* **Required action**: Whenever a line below includes the string "will", show it.

┌──

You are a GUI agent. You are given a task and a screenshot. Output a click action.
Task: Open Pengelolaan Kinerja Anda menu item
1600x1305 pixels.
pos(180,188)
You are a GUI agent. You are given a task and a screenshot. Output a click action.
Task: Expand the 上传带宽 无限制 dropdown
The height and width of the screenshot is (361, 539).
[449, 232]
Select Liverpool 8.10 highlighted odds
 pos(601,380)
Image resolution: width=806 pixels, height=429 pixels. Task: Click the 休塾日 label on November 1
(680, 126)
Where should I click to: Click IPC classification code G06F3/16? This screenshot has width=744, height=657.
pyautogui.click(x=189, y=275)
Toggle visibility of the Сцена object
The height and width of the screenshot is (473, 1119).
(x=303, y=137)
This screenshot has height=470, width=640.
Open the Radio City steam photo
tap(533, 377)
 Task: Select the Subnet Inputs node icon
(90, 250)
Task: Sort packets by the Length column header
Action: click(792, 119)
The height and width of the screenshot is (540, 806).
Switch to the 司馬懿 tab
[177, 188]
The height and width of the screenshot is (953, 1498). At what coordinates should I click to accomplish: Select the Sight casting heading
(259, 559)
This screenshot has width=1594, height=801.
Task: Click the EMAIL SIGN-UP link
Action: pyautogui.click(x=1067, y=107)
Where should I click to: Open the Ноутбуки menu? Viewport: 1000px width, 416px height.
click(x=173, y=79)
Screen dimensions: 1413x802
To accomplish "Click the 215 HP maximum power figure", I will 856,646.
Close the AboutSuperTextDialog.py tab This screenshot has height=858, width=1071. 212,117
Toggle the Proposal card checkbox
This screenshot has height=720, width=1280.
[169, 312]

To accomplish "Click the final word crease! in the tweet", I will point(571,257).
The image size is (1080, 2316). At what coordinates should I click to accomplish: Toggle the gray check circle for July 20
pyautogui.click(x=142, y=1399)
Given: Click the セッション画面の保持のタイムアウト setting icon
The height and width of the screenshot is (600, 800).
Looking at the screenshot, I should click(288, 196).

└──

* **Your response**:
To accomplish "Click the 215 HP maximum power figure", I will 856,646.
To accomplish "Click the final word crease! in the tweet", I will point(571,257).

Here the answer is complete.